• _PROBLEM STATEMENT_
Reproduce everything below from the line containing "Given: Click the Virtual SAN Manager icon" down to the line containing "Looking at the", both lines included, and leave the pictures out of your answer.

• _MATERIAL PROVIDED_
*****
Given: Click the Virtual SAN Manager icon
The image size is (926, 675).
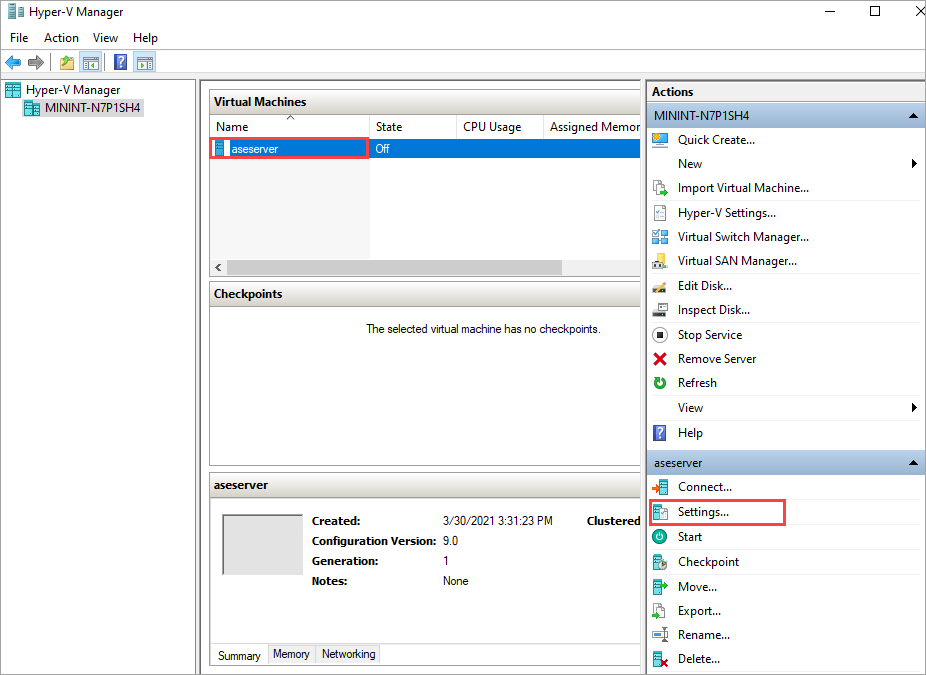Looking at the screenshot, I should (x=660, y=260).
*****
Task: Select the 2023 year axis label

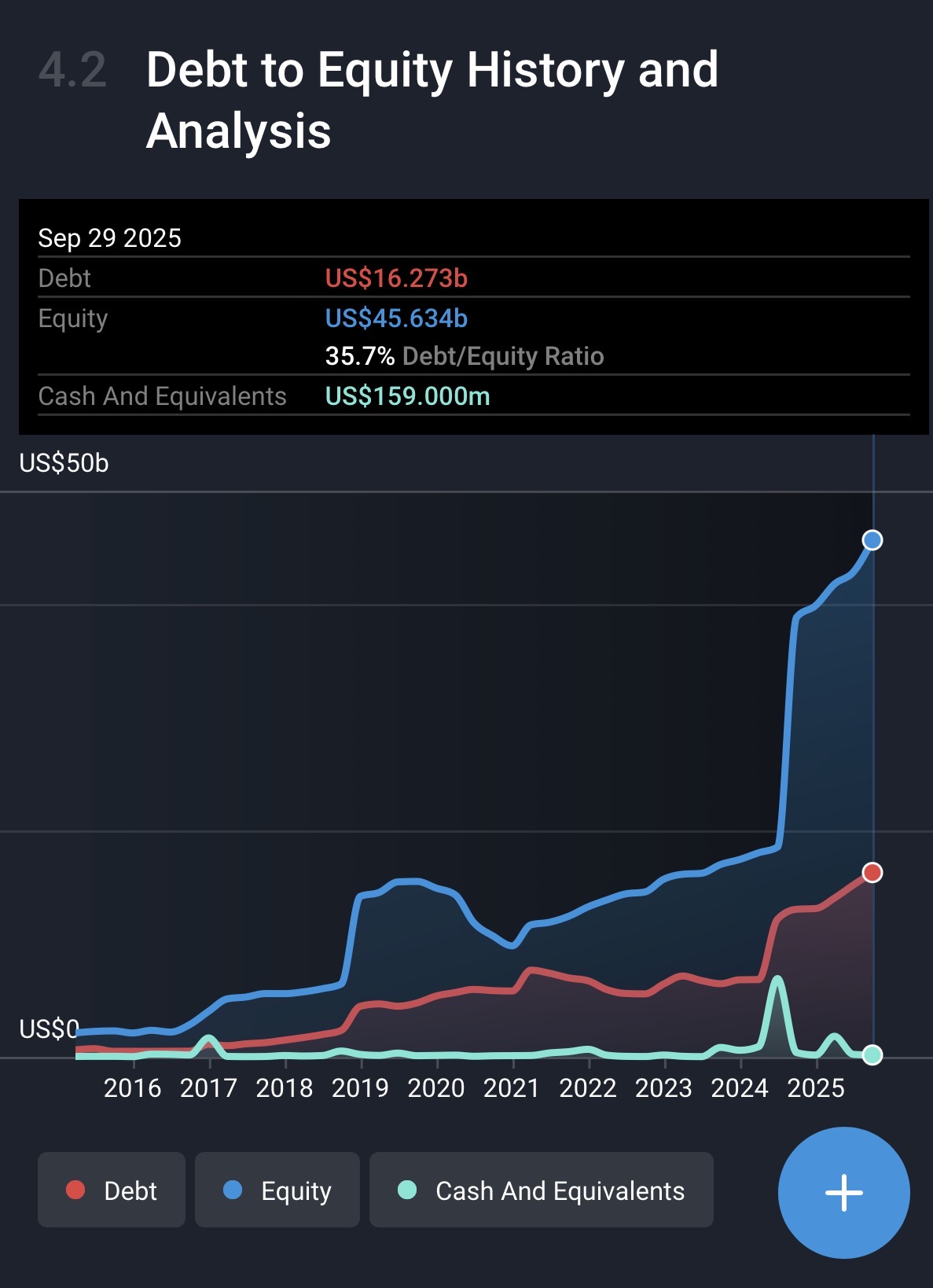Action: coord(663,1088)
*****
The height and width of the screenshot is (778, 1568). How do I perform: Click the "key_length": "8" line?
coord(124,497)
*****
• _FULL SOLUTION_
Given: Click the Virtual SAN Manager icon
The image size is (926, 675).
Looking at the screenshot, I should (x=660, y=260).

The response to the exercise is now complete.